This is later in the teardown order than where I'd expect it. The
first thing that can bring in quotainodes is xfs_qm_newmount.  I'd
expect a new label placed above out_rtunmount to handle this.  Is
there a reason I'm missing why this won't work?
Re: [PATCH] xfs: drain inodegc before quota teardown on mount failure
Posted by Zhang Cen 2 weeks, 1 day ago
Hi Christoph,

Sorry, I missed this reply earlier and only noticed it now from the
public archive.

> How did you run into this?  Normal xfstests under a new sanitizer?

This was not from normal xfstests.  I reproduced it in a KASAN-enabled
QEMU guest with a disposable quota-enabled XFS image, then forced a late
mount failure after quota setup while tracing the inodegc and quota
teardown path.  The failing ordering was:

  xfs_qm_mount_quotas()
  late mount failure
  xfs_qm_unmount_quotas()
  xfs_qm_unmount() / xfs_qm_destroy_quotainfo()
  xfs_inodegc_flush()

with inodegc still able to reach the dqattach/dqget side during the
teardown window.

> This looks good.

Thanks.

> This is later in the teardown order than where I'd expect it. The
> first thing that can bring in quotainodes is xfs_qm_newmount.  I'd
> expect a new label placed above out_rtunmount to handle this.  Is
> there a reason I'm missing why this won't work?

No, I don't think you are missing anything.  A separate label above
out_rtunmount is the cleaner place for this.  I'll send a v2 that keeps
the out_agresv inodegc drain before xfs_qm_unmount_quotas(), adds an
out_qm_unmount label above out_rtunmount, and routes the later
post-quota failure paths through that label.

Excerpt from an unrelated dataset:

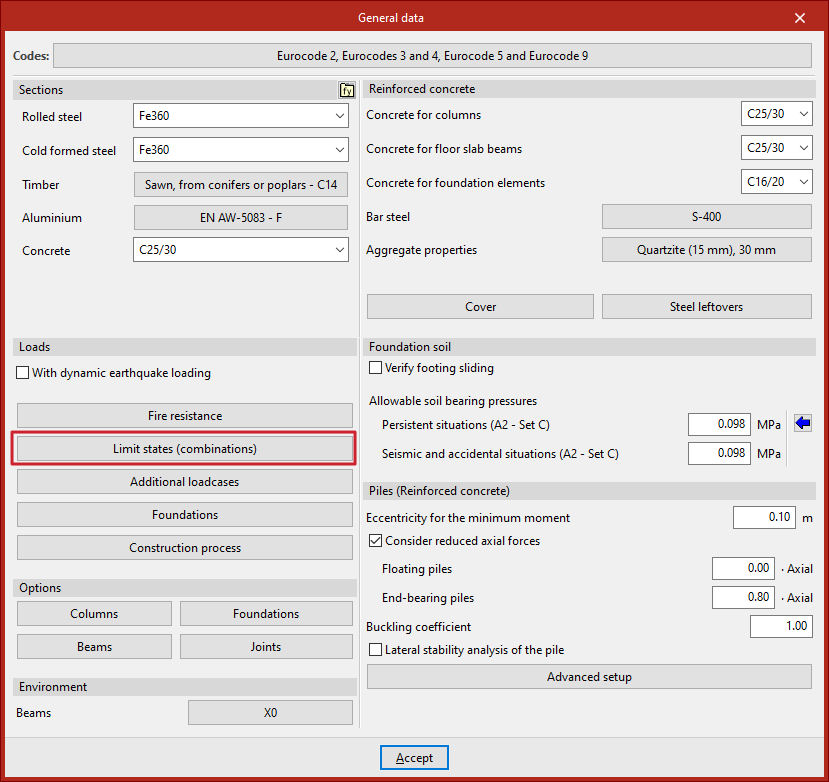The width and height of the screenshot is (829, 782).
Task: Expand the Cold formed steel dropdown
Action: [x=240, y=151]
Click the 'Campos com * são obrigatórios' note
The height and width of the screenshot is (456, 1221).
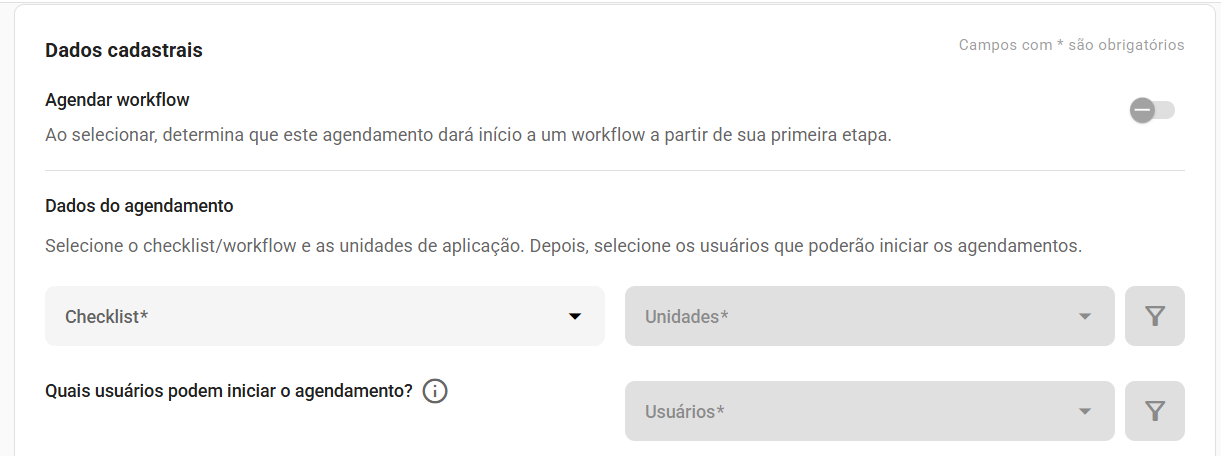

I'll also fix the trailer spacing in v2.

Thanks,
Zhang
Re: [PATCH] xfs: drain inodegc before quota teardown on mount failure
Posted by Christoph Hellwig 2 weeks, 1 day ago
On Thu, May 28, 2026 at 01:31:28PM +0800, Zhang Cen wrote:
> This was not from normal xfstests.  I reproduced it in a KASAN-enabled
> QEMU guest with a disposable quota-enabled XFS image, then forced a late
> mount failure after quota setup while tracing the inodegc and quota
> teardown path.  The failing ordering was:
> 
>   xfs_qm_mount_quotas()
>   late mount failure
>   xfs_qm_unmount_quotas()
>   xfs_qm_unmount() / xfs_qm_destroy_quotainfo()
>   xfs_inodegc_flush()
> 
> with inodegc still able to reach the dqattach/dqget side during the
> teardown window.

Can you come up with an xfstest for this?  I guess you'd need a new
error injection point, but that should not be horrible.
Re: [PATCH] xfs: drain inodegc before quota teardown on mount failure
Posted by Cen Zhang 2 weeks ago
Hi Christoph,

> Can you come up with an xfstest for this?  I guess you'd need a new
> error injection point, but that should not be horrible.

I tried to turn this into an xfstest.

In my local attempts, a mount-failure errortag after
xfs_qm_mount_quotas() was not enough by itself, because ordinary test
setup did not reliably leave an inodegc item that would enter the
dqattach/eofblocks path during the mount-failure unwind.

The draft I have locally uses two DEBUG-only errortags:

  - mount_fail_after_qm_mount_quotas

    This injects -EIO immediately after xfs_qm_mount_quotas().

  - force_inodegc_eofblocks

    This makes a regular inode released after quotacheck scanning go
    through inodegc/eofblocks cleanup, and delays that inodegc work so
    the mount-failure unwind can reach quota teardown first.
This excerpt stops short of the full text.